Бугорок вырос на сажень, обернулся старцем Блудником, зажёг свой свечной фонарь и пошёл следом за людьми.

Разгоряченное бегом девичье тело, прижалось к уже прохладной жёсткой коре раскоряченного дерева…

— Милка! Стой! Не убежишь — вижу уже!

И снова побежали друг за дружкой молодята, приминая высокую траву и ломая хрупкие сухие ветки.
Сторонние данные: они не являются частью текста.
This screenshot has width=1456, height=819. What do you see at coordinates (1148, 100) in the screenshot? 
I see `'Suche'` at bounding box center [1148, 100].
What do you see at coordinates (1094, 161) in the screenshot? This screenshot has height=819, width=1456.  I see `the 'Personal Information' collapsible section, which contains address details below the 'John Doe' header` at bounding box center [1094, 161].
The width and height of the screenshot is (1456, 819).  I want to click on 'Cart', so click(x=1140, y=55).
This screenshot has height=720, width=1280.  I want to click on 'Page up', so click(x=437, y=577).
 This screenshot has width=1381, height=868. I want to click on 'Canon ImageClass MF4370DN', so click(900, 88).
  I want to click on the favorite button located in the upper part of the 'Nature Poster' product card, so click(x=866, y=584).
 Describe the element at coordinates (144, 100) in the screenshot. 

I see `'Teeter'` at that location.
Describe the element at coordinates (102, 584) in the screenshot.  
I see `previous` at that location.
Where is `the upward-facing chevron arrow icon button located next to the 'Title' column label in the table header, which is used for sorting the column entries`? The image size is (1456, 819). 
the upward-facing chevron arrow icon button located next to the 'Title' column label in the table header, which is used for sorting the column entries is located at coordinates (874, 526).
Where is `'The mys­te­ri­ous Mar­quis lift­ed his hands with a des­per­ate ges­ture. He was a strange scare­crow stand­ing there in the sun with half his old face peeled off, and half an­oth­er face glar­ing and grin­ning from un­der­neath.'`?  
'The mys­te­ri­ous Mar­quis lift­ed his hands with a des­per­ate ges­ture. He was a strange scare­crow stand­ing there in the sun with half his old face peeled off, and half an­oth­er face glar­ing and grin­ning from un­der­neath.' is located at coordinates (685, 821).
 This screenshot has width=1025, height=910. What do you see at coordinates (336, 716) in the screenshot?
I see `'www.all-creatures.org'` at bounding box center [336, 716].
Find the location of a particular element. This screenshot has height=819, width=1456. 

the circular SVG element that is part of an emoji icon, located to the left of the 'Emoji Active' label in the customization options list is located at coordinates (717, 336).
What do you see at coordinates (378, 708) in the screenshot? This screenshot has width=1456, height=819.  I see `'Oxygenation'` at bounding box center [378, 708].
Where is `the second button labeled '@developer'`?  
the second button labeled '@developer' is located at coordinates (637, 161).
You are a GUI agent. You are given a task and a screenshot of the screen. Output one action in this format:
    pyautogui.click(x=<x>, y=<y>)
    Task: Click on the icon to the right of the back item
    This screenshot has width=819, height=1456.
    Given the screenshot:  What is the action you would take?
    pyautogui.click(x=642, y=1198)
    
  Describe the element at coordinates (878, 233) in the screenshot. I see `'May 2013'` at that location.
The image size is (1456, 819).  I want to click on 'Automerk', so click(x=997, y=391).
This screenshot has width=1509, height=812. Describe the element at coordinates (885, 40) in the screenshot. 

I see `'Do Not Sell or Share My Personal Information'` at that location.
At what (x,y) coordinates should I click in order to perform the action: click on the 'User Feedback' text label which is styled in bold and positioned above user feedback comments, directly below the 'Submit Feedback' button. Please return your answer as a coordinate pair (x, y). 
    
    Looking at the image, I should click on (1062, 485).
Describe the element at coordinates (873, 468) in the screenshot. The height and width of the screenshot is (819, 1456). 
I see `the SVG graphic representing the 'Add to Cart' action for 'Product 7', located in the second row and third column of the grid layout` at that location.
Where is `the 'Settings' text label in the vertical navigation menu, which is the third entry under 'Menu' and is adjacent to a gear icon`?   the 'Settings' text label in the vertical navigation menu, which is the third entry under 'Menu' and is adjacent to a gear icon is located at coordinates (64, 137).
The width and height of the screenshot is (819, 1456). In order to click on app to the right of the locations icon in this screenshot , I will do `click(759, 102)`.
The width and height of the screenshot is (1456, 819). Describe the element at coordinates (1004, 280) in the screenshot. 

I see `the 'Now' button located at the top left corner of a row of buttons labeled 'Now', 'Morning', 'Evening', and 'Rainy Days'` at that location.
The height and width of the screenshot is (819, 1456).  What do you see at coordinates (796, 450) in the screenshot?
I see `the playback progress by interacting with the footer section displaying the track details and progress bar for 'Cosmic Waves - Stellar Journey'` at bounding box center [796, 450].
Сбившееся от бега дыхание заглушало поскрипывание коры и корявых веток-пальцец. Одна из них потянулась к рукаву длинной вышитой, сорочки, но девка глубоко вздохнув резко сорвалась с места. Уже, казалось, захватившие в плен девичье тело, руки-ветви отпрянули назад. А девица резко подхватив одной рукой подол длинной вышитой сорочки, уже упорхнула дальше, в лес. Только замелькала между деревьев белая фигурка, подсвечиваемая бледным лунным светом.

К дереву, так нелепо упустившему добычу, подошёл Блудник.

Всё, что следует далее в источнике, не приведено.